Chapter 6, "The Logic of Hell and Damnation: Another Logical Quandary", narrows the focus of moral indictment. It demonstrates that the concept of the Christian God, as characterized by orthodox Christians including leading theologians and philosophers of that faith, is self-contradictory. It leads to the conclusion that the existence of such a god is not just wildly improbable but logically impossible.

That brings us to Chapter 7, "The Impossibility of an Afterlife: The Cheshire Cat Fallacy." I don't deny that it is logically possible that we humans should survive our bodily deaths and go on to an afterlife in a supernatural world. God might not be there, but we might. "Might", in the logical sense, that is. But is there any good reason to suppose that the real world is such a world? I concentrate on rebutting standard philosophical arguments in favour of the idea of survival, and then go on to argue for an ontology--my own version of Emergent Materialism--according to which survival is metaphysically impossible. The existence of a soul or mind after one's body has died, I argue, is as fanciful as Lewis Carroll's idea of the Cheshire Cat's grin existing after its body has gone.

All this stuff about a supernatural world inhabited by God, gods, devils, and the souls of the departed, is anathema to some Christians: not to the conservative majority but to some of a more "liberal" persuasion. The "God" they like to talk about is the god of theologians who belong to the tradition of Paul Tillich: those for whom God is something like "the infinite and inexhaustible depth and ground of all being." If you're tempted by this sort of stuff then bear with me while I treat you to another little story from Lewis Carroll: that of Alice and her exchanges with Humpty Dumpty. Hence the title of the final chapter, Chapter 8: "Gobbledygook Gods: Playing Humpty Dumpty with Words." As I see it, the pseudo-theistic "God" of liberals isn't worthy of the name.

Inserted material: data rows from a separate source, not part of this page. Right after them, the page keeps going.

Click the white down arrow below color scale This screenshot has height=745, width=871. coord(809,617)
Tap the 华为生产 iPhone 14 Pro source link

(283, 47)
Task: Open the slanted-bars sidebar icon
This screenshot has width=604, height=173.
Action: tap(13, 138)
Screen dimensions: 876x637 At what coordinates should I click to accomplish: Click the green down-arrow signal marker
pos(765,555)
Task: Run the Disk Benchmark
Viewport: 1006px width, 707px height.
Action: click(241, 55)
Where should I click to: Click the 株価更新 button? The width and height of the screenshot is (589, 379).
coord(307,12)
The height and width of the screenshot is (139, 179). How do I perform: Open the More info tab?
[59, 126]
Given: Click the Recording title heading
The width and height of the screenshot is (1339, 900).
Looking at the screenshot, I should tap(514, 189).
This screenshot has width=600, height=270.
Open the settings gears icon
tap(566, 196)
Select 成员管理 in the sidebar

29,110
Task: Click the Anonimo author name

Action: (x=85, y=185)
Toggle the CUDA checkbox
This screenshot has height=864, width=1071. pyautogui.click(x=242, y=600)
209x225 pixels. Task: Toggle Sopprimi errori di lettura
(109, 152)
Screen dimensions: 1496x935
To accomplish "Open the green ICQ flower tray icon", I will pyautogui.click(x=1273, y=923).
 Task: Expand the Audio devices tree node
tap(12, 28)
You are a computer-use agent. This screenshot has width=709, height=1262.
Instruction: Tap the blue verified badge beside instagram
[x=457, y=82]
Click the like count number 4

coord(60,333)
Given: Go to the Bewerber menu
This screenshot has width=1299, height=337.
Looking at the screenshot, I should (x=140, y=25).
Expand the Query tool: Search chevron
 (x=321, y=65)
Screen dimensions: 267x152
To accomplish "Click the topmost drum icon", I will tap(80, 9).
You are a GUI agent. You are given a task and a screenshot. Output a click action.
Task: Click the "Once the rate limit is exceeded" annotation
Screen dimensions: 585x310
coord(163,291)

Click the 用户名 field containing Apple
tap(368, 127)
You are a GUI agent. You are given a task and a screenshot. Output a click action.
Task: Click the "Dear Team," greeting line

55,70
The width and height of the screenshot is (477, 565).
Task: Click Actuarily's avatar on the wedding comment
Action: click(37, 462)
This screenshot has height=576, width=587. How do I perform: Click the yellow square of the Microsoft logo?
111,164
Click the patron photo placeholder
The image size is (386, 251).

This book presents a sustained argument for its conclusion: that belief in God--any god--deserves to die. Its chapters are best read in sequence as many of them presuppose an understanding of what's gone before. Nevertheless, I've tried to make provision for those who will read them out of sequence by incorporating in each just enough repetition to make each chapter comprehensible in isolation from its fellows.

Most chapters evolved from simpler origins. With one exception (Chapter 7) they had their beginnings in oral presentations to live audiences: to undergraduate students; to seminars with colleagues; to public audiences; to conference attendees; to members of the New Zealand Association of Rationalists and Humanists; and the like. And despite the fact that they've all undergone substantial revision and expansion since then--sometimes incorporating material from other papers I've written over the years--I've sought throughout to preserve the cadences of ordinary speech rather than adopting the usual scholarly tone characteristic of academic writing. Thus I've aspired to make my arguments stand on their own feet and be accessible to the general reader by virtue of their clarity, conciseness, and cogency. And readability.